The percentage affected may be smaller than it seems. Some want to veg and watch sports all weekend because they were forced to bust their as all week in a job they hate. Take away the job (and the need for the job) and they might get more active in their free time. The unemployed who sit and veg mostly have no money to do anything and have lost hope in getting a job.

Though I'm sure there are some di-hards that reallywould sit on the couch until they de-compensate and die. But that is a choice they make and it would solve the problem.

Comment Not new, but getting worse (Score 1) 63

I remember a fair number of people in the '80s getting fooled by Eliza, a collection of heuristics designed to create the illusion that the computer understood what was being types and formulating reasoned responses. Of course, it was doing no such thing.

Modern chatbots do a much better job of it. 'Good' enough that susceptible adults sometimes go over the edge into a full mental health crisis after a month or so interacting with them.

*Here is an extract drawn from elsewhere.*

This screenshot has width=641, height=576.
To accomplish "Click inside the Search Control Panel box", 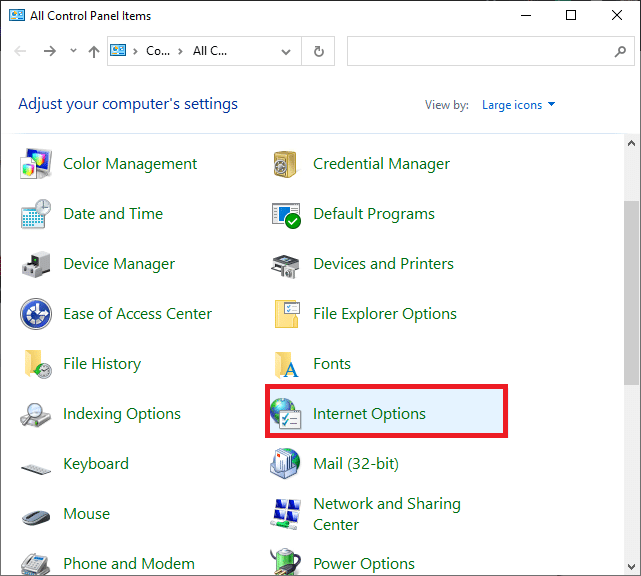I will (480, 52).
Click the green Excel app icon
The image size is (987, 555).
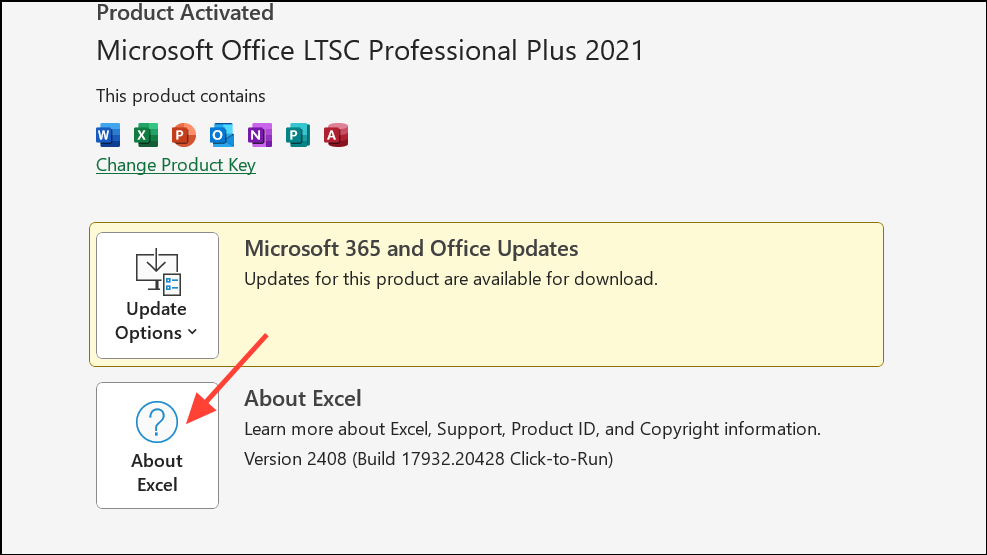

The constant affirmation and un-wavering support makes the chatbots the ultimate yes-man. We have all seen what happens when celebrities and people in power become drunk on their own yes-men.

It's worse than internet echo-chambers. At least those don't tend to let the conversation get that personal and specific. Chatbots will get as personal as you wnt and they are designed to never break engagement (how will the company keep gathering underpants if the chatbot keeps saying no?).

And all of that with adults. Now imagine turning all of that on a young teen that hasn't had time to mature enough to know better. YIPE!